GOAL OF THE EXERCISE
Print everything from the line containing "I will 588,307.", inclusive, down through the last line of the items below, unchanged.
______________________________
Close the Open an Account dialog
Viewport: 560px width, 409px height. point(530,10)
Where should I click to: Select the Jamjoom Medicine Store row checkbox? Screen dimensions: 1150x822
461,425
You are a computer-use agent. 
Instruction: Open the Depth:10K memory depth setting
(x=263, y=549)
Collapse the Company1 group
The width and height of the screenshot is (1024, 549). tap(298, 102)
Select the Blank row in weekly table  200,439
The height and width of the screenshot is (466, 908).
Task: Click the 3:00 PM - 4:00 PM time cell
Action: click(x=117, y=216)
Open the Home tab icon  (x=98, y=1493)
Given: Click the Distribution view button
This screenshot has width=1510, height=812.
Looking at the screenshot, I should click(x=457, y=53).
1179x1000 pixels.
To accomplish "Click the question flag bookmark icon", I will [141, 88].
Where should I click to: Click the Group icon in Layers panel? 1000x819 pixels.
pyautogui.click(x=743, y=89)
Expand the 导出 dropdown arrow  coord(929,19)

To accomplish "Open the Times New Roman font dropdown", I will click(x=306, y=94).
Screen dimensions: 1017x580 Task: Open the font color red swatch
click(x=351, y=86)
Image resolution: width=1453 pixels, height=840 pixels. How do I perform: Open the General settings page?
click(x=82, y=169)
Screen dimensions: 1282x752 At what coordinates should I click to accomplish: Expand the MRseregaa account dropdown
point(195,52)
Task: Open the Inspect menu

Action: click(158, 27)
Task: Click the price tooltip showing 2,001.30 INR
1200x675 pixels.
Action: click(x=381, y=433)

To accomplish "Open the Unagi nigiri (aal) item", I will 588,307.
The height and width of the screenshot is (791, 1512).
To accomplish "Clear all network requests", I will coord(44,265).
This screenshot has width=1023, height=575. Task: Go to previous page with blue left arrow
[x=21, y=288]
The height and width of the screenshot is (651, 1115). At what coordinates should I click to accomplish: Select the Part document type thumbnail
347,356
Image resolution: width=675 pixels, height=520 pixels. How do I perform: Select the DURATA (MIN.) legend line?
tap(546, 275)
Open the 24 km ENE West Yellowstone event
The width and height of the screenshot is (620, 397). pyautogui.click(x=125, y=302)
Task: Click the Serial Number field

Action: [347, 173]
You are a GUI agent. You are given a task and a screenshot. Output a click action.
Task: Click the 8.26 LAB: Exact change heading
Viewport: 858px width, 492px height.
______________________________
ANSWER FOR THIS EXERCISE
To accomplish "Open the Unagi nigiri (aal) item", I will 588,307.
The height and width of the screenshot is (791, 1512).
To accomplish "Clear all network requests", I will coord(44,265).
This screenshot has width=1023, height=575. Task: Go to previous page with blue left arrow
[x=21, y=288]
The height and width of the screenshot is (651, 1115). At what coordinates should I click to accomplish: Select the Part document type thumbnail
347,356
Image resolution: width=675 pixels, height=520 pixels. How do I perform: Select the DURATA (MIN.) legend line?
tap(546, 275)
Open the 24 km ENE West Yellowstone event
The width and height of the screenshot is (620, 397). pyautogui.click(x=125, y=302)
Task: Click the Serial Number field

Action: [347, 173]
You are a GUI agent. You are given a task and a screenshot. Output a click action.
Task: Click the 8.26 LAB: Exact change heading
Viewport: 858px width, 492px height.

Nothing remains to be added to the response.